Vendor Lockin is Killing Innovation
Capitalism is known for its consumer driven economy. It creates competition and therefore encourages innovation and low cost. The consumer ultimately decides on what is an acceptable price and product quality. In these modern times with booming technology we are starting to see a rising trend that has somehow been allowed to exist against the common scene of the common consumer. Vendor lock-in has slipped under the radar as a Trojan horse without causing alarm and is now wreaking havoc and locking consumers and their wallets to monopolized prices all while squashing any and all competition.
How did this happen? Sometimes disguised as product loyalty, Apple sells its hard ware sporting an image. What happens when that shiny MacBook breaks? Can owners of broken hardware bring it to a third party specialist who can fix any hardware that follows standards in best practices in the market? No, consumers must 9 times out of 10 bring it to an Apple store, so that an Apple technician can fix the problem. You bought an Apple product, now you have no choice but to come back for extra service, whether it is an upgrade or extension of service. (Note the irony in that Apple is now locked into a strangling contract with AT&T.)
The initial investment into a company or product ultimately makes smaller choices of upgrades and additions cheaper to stay with the vendor than to change. The next thing the consumer knows, their entire “owned” suite of products (whether it be computer software, hardware, cell phone service, etc.) is with a single vendor. The consumer has essentially dug themselves into a hole of brand loyalty intentionally or not and is therefore forced to continue to financially feed the monster. Where does the cycle end and more importantly how does it hurt capitalism as a whole?
As I have stated earlier, capitalism thrives on innovation and the competition. Small business is a risk. There is no sure thing with a start up. There is less money to throw around, and this causes small business to stay innovative an ahead of the curve. This is its ace in the hole and the only thing it has to fight bigger companies. Large companies have their resources at their disposal; products can be created faster and cheaper. Ultimately the savings can be passed down to the consumer. Small business’s job is to challenge large companies with its innovation. Large companies’ jobs are to create competitive prices for the small business to beat. Thus business swings back and forth as David beats Goliath and vice versa on a regular basis. In the end, consumers win. They get the best of both worlds.
What is happening with vendor lock-in trends is that large companies are forcing their product, at a price they decide is fair on a consumer. The consumer must play along, or pay the price of breaking the cycle. Breaking the cycle means giving up their brand for a lesser known brand that offers innovation at a higher cost. The cost being: throwing away an initial investment into a vendor lock-in type product on top of the cost of investment into the smaller brand’s product.

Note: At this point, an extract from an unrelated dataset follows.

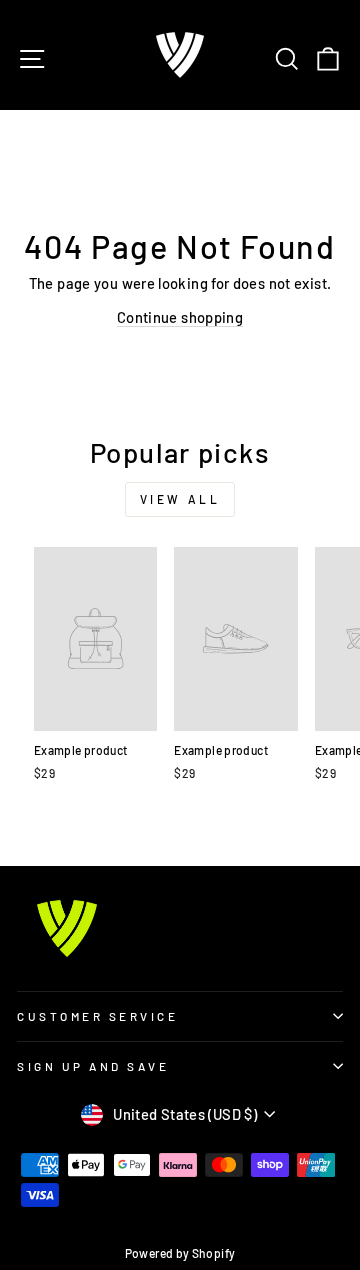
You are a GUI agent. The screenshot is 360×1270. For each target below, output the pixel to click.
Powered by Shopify (180, 1253)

It’s easy to see how the consumer is getting the tail end of the deal, but it goes beyond cost. Innovation suffers because small business suffers. It’s a snowball effect that creates a standstill in these fast moving technological times. It’s apparent that the problem exists, but there is no easy answer. Open source is starting to get more attention than it has in the past, but it only applies to software. The best way to change the current trends in business is to let the consumer’s money talk. In the end, the US is still run by capitalism. Money is the only language that capitalism understands. We won’t see a change until consumers wise up to the vendor lock-in gift and make it more profitable for business to compete rather than bully.